Growth of methicillin-resistant Staphylococcus aureus DU4916 in the presence of methicillin yielded crude cell walls that showed an increased rate of autolysis and purified cell walls (PCW) and peptidoglycan (PG) that had increased susceptibilities to autolysin extracted with LiCl and to lysozyme. The PG of cells grown in the presence of methicillin had markedly decreased cross-linking and O acetylation. Growth of the methicillin-susceptible strain H in the presence of subinhibitory concentrations of cefoxitin, a specific inhibitor of penicillin-binding protein (PBP) 4, caused a substantial decrease in PG cross-linking and O acetylation and increased susceptibilities of PCW and PG to LiCl-extracted autolysin and to lysozyme.
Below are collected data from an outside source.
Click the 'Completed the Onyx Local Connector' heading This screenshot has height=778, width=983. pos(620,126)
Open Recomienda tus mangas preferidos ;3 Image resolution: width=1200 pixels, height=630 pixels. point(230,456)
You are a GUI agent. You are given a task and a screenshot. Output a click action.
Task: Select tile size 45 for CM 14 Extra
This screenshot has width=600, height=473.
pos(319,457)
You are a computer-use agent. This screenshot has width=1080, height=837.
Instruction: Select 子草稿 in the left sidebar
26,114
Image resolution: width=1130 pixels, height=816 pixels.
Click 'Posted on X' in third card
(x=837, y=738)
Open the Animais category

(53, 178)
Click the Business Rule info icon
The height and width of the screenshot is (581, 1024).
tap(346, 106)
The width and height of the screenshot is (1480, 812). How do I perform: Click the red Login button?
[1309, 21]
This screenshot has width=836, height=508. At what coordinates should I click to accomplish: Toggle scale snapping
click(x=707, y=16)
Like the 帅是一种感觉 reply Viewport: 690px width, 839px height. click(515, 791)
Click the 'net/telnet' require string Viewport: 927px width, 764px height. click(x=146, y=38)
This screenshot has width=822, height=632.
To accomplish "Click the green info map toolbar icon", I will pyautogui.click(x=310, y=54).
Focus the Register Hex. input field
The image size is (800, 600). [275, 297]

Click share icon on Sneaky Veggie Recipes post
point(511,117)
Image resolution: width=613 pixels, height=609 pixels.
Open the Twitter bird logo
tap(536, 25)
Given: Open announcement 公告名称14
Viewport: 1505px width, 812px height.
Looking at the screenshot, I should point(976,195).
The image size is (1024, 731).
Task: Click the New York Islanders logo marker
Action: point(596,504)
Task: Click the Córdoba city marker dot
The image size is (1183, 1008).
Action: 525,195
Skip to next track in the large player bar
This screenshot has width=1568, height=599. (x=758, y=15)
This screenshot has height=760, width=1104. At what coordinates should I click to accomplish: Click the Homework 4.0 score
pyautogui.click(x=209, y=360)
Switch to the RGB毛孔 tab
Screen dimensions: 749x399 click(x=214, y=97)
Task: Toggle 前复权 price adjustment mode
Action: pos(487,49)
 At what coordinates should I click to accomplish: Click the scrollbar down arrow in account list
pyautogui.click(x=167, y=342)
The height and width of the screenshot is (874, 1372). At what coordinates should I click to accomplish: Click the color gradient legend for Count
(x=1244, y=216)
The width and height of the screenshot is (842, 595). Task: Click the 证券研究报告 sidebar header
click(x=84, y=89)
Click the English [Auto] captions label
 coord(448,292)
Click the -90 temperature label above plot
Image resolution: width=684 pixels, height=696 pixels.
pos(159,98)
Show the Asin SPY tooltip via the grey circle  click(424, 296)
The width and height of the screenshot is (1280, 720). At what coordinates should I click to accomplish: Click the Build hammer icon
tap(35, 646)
Strain DU4916 cells grown in the presence of methicillin did not show an increased rate of autolysis or an increased susceptibility to vancomycin- or D-cycloserine-induced lysis, even though their PG was hypo-cross-linked. This implies that the potential for increased autolysis is controlled in intact cells and that this regulation may be involved in the methicillin resistance phenomenon. Growth of the methicillin-susceptible strain DU4916S in the presence of methicillin yielded PCW and PG that showed small increases in susceptibilities to LiCl-extracted autolysin and to lysozyme and a small decrease in PG cross-linking. Comparison of the PBPs of a penicillinase-nonproducing derivative of strain DU4916 (DU4916-K7) with those of strain DU4916S in intact cells and isolated membranes revealed that PBPs 1 to 4 had similar high beta-lactam antibiotic affinities in both strains and identified an additional PBP, PBP2(1), with low beta-lactam affinity in the methicillin-resistant strain DU4916-K7. The low degree of cross-linking of PG in strain DU4916 cells grown with methicillin was probably due mainly to inhibition of the secondary cross-linking function of PBP 4.